Task to carry out | Somewhere below is a line with "Task: Click the HappyMiner audience avatar" and, later, a line with "Task: Click the lowest data point on chart"; repeat those two lines and all the lines between them, exactly as they are.

[Stored data entries]
###

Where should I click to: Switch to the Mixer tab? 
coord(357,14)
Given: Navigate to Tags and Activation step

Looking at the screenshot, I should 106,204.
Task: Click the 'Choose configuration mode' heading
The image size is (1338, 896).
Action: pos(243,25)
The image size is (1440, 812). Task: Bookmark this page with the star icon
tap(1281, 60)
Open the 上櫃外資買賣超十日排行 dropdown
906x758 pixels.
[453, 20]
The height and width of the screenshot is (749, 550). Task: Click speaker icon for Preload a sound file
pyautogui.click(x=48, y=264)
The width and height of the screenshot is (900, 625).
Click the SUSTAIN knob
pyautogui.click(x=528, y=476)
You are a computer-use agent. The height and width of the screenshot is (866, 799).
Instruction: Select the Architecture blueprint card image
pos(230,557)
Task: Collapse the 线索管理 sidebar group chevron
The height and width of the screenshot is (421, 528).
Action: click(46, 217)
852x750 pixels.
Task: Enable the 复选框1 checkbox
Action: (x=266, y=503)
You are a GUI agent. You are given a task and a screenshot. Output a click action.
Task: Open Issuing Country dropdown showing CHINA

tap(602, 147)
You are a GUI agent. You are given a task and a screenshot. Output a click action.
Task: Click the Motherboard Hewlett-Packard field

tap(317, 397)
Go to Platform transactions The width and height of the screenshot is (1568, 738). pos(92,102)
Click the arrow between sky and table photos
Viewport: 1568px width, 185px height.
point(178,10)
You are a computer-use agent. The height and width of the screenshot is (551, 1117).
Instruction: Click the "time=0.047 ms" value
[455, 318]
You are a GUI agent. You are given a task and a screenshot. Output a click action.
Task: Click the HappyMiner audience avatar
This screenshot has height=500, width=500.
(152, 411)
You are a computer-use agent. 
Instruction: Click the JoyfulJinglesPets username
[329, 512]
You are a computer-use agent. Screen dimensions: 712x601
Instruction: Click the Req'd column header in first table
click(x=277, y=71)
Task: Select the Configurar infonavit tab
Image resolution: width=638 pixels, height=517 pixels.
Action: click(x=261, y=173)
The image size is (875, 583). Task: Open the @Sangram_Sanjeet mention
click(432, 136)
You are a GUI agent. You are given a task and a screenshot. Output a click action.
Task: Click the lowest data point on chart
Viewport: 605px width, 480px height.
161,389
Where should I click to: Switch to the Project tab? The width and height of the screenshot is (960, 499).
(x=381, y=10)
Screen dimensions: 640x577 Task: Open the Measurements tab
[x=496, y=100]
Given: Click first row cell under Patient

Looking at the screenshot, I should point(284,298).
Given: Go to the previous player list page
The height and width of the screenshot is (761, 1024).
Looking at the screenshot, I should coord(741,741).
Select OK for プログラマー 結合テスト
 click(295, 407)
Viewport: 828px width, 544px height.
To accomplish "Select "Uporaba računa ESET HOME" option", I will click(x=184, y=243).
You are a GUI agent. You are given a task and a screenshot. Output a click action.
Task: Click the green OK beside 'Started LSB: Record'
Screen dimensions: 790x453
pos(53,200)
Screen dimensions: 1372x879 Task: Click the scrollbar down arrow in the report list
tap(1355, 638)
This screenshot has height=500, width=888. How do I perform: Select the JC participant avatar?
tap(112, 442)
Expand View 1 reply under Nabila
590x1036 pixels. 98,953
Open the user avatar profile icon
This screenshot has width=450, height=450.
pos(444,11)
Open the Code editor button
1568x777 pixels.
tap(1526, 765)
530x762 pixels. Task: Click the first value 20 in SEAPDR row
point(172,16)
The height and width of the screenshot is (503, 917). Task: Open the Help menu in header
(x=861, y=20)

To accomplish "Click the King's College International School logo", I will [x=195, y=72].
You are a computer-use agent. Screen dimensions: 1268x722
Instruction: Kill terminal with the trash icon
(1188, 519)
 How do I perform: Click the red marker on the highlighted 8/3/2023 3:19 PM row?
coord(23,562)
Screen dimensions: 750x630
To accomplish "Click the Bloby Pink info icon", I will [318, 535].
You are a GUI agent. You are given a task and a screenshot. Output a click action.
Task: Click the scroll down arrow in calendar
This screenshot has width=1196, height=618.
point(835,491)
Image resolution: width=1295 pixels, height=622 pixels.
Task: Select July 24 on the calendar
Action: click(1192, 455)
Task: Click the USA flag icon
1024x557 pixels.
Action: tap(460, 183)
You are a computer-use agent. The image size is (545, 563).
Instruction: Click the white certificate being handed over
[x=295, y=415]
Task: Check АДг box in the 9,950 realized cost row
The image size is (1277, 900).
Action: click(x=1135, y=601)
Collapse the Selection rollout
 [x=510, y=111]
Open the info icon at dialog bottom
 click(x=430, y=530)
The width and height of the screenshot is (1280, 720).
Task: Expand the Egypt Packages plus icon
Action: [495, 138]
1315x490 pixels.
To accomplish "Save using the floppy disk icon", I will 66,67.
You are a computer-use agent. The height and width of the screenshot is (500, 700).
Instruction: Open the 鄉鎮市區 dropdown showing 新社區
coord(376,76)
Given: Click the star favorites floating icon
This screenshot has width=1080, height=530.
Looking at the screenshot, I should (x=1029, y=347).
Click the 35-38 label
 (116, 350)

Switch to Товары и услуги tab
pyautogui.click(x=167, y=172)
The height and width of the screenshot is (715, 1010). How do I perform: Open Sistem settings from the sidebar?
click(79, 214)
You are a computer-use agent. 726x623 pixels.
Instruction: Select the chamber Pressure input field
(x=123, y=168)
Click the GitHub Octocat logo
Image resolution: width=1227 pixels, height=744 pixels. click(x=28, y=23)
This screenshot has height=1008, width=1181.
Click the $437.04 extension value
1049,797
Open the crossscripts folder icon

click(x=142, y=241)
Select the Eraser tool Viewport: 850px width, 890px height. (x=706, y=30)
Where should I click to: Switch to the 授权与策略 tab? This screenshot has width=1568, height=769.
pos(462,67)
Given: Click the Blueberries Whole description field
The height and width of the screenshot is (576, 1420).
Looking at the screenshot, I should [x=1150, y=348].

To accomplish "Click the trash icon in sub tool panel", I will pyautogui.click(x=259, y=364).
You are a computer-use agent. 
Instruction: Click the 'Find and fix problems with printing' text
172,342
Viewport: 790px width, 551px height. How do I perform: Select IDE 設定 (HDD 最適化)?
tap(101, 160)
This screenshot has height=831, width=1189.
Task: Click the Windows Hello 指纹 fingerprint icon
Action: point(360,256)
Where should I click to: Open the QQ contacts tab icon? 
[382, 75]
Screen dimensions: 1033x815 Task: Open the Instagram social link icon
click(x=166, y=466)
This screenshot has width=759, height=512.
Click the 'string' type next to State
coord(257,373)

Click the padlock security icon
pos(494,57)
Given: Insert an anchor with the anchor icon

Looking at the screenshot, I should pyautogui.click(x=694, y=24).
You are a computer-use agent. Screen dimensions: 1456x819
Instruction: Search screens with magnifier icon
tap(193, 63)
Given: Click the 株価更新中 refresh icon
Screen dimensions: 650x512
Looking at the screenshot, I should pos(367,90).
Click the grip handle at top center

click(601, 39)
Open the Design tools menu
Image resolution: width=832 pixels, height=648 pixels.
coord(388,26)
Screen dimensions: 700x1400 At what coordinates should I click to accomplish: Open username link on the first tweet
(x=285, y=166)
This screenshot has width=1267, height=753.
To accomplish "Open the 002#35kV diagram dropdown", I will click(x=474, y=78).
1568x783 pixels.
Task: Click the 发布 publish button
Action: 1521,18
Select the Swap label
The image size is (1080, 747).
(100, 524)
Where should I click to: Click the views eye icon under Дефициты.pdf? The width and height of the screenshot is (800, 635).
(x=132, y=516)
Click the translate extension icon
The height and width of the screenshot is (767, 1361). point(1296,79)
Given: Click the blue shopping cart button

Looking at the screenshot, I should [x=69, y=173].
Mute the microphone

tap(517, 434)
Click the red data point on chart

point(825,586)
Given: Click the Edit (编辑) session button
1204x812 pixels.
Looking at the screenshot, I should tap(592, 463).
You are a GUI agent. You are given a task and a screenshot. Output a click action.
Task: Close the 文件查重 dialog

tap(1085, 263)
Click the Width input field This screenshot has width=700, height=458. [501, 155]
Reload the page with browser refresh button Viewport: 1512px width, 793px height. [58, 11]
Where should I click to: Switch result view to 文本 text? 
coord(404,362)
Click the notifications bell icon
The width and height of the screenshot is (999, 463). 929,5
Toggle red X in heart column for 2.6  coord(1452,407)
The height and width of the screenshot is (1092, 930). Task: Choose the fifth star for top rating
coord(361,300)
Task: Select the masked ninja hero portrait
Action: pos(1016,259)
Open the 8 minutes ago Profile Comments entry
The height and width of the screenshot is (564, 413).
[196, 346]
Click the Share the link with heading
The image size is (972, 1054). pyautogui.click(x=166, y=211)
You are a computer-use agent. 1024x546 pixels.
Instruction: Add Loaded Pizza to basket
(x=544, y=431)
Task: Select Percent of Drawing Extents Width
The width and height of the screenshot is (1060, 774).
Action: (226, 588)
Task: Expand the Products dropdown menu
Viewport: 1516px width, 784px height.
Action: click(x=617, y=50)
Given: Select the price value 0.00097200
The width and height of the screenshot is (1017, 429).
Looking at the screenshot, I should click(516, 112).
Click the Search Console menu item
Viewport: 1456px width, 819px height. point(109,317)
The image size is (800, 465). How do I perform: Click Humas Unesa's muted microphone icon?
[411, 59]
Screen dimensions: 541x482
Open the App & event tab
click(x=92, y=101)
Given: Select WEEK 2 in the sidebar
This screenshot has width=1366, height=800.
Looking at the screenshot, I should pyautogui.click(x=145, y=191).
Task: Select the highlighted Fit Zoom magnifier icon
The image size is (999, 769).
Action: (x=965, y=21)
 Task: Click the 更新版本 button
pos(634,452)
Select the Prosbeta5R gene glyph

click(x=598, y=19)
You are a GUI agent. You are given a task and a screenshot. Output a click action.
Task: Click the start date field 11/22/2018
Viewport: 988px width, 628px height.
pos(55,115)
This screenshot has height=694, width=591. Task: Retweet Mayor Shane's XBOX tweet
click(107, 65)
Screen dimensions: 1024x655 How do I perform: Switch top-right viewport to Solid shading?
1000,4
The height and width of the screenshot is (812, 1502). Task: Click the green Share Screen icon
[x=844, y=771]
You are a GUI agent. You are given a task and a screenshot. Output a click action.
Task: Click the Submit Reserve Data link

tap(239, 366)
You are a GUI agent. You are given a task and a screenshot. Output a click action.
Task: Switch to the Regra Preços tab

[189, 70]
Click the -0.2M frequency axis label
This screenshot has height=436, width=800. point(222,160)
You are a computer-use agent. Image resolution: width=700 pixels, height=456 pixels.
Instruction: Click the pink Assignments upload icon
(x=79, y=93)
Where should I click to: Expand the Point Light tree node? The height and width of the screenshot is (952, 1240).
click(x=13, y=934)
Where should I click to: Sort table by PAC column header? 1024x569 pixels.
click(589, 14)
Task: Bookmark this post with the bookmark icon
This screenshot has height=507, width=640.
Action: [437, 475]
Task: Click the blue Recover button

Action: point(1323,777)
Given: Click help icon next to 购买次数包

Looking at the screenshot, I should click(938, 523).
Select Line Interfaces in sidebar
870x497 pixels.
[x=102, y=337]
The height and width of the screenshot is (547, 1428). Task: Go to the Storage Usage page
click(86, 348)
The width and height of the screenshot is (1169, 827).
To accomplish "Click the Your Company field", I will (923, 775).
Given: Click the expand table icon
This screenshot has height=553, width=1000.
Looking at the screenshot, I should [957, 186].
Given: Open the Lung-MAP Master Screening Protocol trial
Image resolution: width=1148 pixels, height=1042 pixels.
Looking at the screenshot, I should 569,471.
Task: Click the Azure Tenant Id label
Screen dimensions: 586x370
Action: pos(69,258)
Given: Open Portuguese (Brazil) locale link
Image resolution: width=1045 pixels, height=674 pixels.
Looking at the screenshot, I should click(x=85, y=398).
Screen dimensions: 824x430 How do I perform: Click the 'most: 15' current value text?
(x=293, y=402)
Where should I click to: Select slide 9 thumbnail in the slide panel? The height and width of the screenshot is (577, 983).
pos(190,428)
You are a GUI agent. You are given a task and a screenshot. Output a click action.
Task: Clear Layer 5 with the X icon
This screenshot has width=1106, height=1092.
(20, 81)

###

Output for this task |
Task: Click the HappyMiner audience avatar
This screenshot has height=500, width=500.
(152, 411)
You are a computer-use agent. 
Instruction: Click the JoyfulJinglesPets username
[329, 512]
You are a computer-use agent. Screen dimensions: 712x601
Instruction: Click the Req'd column header in first table
click(x=277, y=71)
Task: Select the Configurar infonavit tab
Image resolution: width=638 pixels, height=517 pixels.
Action: click(x=261, y=173)
The image size is (875, 583). Task: Open the @Sangram_Sanjeet mention
click(432, 136)
You are a GUI agent. You are given a task and a screenshot. Output a click action.
Task: Click the lowest data point on chart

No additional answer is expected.